Nik Titanik Acquitted of Insult and Defamation Charges Over Caricatures

Source: HND / 24 sata
Nik Titanik Acquitted of Insult and Defamation Charges Over Caricatures

After nearly three years of court proceedings, including a series of held and postponed hearings, a higher court rejected the appeal of private prosecutor Krešimir Antolić, a former executive of GNK Dinamo Zagreb, as unfounded and upheld the first-instance ruling acquitting Nikola Plečko, known as Nik Titanik, caricaturist for 24sata and president of the Croatian Cartoonist Association, of charges of insult and defamation. The charges related to three caricatures published in the sports supplement of 24sata at the end of March 2020.

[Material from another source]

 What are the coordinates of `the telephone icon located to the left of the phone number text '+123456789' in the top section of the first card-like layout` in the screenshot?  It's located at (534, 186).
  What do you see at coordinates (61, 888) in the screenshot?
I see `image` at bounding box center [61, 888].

As Titanik stated, the ruling prevented and, he hopes, permanently eliminated, a legal precedent that could have jeopardized all future cases involving criticism of public figures. Such a precedent, he warned, would have significantly threatened media and democratic freedoms in Croatia and restricted the work of caricaturists, humorists, satirists, stand-up comedians, photomontage artists, and other similar creators, as well as journalists who critically report on public figures and issues of public interest.

It is worth recalling that Nikola Plečko, known as Nik Titanik, was sued over his caricatures and accompanying text published in 24sata by Krešimir Antolić, former head of the General Crime Department of the Zagreb Police Directorate and a former board member of Dinamo. The dispute concerned three caricatures in which he used the expressions “pandur” (cop) and “druker” (snitch).

In his defense, Plečko stated that it is widely known that caricature is one of the strongest forms of public criticism, as reported by 24sata.